Изменить стиль страницы

– В сущности, как я вижу, – говорил мне со сверкающими глазами Латомати, – все ваши музыкальные машины та же наша колта (барабан), лэета (дудка) и лоэми (род гитары). Кроме того, что знаем и мы, вы не придумали ничего!

Я указывал на разнообразие наших инструментов, описывал рояли и органы, рассказывал о концертах и операх.

– Каждый умствует по-своему, – упрямо твердил Латомати. – Ты, Толе, говоришь, что у вас там много народов, которые сносятся друг с другом, заимствуют новое один у другого, мы же одни, нам не у кого учиться, и все же мы нашли все три основных способа создавать музыку.

– Латомати, – холодно возразил я, – блуждая по земным степям, я встречал совершенно дикие племена, но и они знали эти три способа – дудку, струну и удар по натянутой коже.

Латомати весь задрожал.

– А кто докажет нам, – начал он прерывающимся от негодования голосом, – кто поручится нам за точность всего, что ты говоришь? Можно многое порассказать о жизни на чужой Звезде, куда мы никогда не попадем.

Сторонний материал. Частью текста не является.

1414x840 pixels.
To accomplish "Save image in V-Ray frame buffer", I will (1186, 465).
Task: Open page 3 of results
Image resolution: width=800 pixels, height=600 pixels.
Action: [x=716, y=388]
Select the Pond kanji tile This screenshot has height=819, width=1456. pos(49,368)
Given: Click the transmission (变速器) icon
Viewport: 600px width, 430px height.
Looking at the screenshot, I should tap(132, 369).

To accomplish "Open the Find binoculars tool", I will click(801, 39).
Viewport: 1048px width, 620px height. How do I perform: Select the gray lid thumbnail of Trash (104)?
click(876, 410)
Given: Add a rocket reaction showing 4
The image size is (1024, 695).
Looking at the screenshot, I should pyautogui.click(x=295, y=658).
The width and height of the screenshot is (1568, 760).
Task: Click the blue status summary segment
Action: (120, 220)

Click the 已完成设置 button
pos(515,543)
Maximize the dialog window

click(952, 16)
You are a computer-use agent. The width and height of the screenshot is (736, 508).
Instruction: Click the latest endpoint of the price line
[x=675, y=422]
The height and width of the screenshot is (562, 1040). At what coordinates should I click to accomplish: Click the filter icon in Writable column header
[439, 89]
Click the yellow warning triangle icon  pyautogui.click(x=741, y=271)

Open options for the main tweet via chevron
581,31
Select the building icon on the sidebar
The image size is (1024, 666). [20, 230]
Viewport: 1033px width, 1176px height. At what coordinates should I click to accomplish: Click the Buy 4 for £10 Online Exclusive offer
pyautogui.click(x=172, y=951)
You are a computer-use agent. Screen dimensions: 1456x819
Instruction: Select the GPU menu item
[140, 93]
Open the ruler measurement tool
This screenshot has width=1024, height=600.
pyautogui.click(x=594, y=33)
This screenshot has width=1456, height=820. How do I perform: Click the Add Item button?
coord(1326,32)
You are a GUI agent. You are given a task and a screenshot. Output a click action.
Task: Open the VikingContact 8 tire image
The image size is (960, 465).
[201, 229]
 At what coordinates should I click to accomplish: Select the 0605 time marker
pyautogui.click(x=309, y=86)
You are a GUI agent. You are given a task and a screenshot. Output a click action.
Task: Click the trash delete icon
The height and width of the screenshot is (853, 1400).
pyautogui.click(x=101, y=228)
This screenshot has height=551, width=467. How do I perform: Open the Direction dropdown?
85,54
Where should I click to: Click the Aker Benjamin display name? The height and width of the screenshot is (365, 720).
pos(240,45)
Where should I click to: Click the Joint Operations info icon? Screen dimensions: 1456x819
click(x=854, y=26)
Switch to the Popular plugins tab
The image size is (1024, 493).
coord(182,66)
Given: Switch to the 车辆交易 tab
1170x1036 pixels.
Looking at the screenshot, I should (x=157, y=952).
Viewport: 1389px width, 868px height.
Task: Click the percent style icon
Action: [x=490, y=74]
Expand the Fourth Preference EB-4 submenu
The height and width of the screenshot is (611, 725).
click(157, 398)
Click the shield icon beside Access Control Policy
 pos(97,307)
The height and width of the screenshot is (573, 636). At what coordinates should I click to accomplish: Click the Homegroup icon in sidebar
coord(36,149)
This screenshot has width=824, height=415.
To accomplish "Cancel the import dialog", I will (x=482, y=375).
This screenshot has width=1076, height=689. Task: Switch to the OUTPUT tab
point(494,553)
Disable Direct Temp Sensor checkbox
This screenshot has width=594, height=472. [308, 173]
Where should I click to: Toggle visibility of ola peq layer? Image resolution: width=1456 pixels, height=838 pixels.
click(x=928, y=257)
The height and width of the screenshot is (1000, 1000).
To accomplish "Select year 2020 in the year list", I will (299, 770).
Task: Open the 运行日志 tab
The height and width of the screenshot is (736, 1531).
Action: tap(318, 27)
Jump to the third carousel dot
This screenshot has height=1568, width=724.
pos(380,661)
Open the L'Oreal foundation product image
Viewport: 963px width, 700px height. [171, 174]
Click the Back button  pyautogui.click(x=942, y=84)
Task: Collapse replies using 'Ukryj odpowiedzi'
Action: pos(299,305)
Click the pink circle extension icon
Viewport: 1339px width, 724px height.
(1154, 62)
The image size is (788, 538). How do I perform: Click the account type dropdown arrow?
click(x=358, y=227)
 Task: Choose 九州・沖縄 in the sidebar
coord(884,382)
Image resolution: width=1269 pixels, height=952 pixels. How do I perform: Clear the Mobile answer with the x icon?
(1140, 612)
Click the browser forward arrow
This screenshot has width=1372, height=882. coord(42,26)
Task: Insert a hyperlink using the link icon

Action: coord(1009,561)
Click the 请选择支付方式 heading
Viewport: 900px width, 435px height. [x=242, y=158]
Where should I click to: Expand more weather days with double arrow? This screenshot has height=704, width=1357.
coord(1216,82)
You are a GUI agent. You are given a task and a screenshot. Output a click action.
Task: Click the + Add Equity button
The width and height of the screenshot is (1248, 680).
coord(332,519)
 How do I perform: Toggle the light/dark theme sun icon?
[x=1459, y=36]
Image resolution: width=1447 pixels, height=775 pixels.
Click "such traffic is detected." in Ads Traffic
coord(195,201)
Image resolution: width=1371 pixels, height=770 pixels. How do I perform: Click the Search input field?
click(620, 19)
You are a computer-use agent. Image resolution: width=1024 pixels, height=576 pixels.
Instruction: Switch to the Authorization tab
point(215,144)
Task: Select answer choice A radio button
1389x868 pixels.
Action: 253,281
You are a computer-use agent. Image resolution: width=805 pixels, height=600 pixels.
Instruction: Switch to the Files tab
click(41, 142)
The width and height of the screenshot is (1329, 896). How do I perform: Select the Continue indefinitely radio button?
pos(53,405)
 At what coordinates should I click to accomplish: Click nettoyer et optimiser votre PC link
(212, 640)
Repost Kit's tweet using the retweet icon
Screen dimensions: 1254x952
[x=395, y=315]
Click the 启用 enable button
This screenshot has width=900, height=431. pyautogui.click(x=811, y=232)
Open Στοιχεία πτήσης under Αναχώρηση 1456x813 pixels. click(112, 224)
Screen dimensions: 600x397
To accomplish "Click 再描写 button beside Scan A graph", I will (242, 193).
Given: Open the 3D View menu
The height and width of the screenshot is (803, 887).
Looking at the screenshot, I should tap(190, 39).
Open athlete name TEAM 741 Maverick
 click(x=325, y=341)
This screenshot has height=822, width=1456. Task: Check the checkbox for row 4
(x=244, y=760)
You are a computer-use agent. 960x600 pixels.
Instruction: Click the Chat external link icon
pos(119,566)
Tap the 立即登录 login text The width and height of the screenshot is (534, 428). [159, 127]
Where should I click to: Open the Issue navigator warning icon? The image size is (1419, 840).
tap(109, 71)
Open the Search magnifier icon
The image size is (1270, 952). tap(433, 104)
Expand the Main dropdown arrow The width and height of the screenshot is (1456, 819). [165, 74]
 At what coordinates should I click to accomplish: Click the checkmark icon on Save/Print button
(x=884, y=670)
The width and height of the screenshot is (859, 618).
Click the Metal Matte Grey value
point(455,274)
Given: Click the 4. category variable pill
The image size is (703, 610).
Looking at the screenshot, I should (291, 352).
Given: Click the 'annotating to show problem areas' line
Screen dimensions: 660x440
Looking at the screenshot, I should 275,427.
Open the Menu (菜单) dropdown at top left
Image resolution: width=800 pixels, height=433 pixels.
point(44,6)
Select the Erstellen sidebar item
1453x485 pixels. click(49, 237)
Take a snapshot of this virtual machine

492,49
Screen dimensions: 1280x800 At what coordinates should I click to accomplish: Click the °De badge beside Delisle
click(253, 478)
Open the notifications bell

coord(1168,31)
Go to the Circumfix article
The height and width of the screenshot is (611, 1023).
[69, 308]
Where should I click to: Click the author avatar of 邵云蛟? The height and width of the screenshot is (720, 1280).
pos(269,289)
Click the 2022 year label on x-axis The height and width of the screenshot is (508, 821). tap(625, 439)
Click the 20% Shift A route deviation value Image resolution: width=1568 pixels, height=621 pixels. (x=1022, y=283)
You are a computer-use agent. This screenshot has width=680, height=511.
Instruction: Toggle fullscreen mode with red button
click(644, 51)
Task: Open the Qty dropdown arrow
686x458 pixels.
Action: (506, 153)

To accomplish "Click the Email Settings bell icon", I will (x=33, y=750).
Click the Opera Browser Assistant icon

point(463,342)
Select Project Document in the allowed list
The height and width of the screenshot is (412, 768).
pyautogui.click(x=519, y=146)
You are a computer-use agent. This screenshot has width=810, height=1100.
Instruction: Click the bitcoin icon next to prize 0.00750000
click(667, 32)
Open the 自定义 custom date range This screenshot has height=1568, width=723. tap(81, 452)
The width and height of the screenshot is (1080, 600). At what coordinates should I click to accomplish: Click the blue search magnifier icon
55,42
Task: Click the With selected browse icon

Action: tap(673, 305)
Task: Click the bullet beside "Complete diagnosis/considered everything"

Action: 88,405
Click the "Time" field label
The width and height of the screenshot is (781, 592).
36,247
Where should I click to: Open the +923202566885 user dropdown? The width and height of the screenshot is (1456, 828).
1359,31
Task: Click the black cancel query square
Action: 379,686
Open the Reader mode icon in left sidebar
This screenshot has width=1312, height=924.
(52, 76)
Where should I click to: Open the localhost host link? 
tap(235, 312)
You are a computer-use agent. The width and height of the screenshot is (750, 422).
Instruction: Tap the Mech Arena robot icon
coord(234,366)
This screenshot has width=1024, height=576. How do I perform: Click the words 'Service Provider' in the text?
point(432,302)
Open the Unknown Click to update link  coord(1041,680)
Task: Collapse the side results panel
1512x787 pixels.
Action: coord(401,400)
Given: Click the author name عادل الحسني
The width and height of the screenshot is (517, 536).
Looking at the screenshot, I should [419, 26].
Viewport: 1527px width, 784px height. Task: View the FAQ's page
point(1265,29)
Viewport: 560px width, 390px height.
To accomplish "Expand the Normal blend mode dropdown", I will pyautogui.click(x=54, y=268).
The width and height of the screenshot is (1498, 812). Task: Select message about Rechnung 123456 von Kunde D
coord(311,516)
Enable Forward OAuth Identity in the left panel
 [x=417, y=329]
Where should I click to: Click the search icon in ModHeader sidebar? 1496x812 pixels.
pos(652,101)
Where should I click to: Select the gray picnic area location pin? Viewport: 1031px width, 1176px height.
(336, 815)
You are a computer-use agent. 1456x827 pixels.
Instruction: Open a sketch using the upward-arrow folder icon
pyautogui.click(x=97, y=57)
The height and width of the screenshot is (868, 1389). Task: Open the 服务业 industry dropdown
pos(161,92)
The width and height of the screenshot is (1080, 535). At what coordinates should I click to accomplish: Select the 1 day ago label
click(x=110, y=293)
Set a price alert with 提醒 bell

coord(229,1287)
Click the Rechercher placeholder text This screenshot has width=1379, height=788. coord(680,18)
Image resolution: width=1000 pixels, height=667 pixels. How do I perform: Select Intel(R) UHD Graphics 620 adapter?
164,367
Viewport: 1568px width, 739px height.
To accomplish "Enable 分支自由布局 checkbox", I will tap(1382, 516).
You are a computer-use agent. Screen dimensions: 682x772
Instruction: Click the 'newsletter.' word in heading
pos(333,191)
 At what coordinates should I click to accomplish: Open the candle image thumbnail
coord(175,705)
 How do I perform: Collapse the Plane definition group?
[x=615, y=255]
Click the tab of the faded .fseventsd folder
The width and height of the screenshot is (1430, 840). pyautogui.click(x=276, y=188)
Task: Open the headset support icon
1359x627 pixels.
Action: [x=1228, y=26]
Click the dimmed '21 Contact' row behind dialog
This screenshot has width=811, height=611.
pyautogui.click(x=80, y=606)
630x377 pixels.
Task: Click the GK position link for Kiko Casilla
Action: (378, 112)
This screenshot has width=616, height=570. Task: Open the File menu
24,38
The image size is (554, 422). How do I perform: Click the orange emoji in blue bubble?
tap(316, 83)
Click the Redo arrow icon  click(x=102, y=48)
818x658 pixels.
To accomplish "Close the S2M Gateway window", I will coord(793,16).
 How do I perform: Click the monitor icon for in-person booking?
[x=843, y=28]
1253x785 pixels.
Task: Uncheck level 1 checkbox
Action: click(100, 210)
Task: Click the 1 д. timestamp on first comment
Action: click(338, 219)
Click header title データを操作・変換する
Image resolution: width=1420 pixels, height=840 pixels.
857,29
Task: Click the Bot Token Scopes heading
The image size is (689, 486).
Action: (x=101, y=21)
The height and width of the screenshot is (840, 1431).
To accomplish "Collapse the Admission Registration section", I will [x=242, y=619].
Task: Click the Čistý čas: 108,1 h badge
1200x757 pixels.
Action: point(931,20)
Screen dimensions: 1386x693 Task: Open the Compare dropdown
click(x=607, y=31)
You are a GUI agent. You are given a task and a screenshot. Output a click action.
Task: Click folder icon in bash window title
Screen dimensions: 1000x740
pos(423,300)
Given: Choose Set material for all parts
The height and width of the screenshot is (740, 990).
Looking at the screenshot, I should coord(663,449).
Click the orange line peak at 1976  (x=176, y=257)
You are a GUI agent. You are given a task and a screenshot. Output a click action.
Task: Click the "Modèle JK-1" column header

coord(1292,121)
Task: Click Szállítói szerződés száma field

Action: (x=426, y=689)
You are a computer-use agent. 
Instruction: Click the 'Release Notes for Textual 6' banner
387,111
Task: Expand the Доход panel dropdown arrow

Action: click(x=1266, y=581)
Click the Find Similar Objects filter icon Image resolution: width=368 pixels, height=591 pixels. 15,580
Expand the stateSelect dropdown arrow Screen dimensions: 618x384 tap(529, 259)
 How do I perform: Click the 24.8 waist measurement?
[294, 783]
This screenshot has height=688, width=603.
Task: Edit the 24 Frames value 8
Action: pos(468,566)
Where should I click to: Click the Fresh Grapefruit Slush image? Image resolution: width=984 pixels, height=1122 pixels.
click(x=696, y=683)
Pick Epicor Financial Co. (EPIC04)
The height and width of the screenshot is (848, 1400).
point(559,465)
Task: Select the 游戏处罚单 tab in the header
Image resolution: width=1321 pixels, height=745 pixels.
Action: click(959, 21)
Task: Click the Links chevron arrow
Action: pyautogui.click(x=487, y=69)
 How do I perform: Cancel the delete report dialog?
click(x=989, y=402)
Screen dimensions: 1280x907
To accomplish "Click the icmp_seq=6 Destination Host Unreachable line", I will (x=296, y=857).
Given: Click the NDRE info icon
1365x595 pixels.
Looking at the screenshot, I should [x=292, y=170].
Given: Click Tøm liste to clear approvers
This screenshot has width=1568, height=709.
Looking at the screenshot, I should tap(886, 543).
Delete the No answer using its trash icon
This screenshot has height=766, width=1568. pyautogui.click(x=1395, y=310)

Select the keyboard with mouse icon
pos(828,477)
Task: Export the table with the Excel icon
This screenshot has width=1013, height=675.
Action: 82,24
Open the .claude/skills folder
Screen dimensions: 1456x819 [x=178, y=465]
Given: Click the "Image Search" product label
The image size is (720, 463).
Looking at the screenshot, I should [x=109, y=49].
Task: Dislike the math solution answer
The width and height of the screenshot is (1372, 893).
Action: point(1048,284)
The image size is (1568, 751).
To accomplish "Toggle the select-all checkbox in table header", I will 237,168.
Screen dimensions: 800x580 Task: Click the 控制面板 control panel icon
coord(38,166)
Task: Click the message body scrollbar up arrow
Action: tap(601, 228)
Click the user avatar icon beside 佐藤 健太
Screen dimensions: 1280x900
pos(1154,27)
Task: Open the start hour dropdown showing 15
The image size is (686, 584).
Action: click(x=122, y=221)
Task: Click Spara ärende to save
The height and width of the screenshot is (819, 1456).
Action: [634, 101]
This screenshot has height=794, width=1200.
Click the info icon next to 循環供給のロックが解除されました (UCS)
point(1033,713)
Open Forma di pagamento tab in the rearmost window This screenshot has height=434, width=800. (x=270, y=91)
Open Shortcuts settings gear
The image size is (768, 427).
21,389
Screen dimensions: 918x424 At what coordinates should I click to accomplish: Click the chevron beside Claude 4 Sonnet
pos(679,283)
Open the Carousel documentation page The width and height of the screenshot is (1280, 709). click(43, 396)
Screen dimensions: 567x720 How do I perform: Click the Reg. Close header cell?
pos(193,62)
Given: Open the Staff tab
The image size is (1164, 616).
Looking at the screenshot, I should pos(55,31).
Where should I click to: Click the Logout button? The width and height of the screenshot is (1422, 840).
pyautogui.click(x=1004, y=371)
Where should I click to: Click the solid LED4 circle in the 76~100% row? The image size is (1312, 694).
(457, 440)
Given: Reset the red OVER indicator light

– Я прощаю тебе твои слова, – спокойно отвечал я. – Жизнь в моей стране настолько выше вашей, что, конечно, тебе трудно поверить моим рассказам.

Глаза Латомати загорелись очень мрачно, но тут на помощь поспешила царевна, стараясь успокоить моего противника. Ее серебряный голос еще звучал, когда вдруг послышались тяжелые шаги. Портьера у входа откинулась. В арке между двумя рабами, державшими факелы, стоял Болло.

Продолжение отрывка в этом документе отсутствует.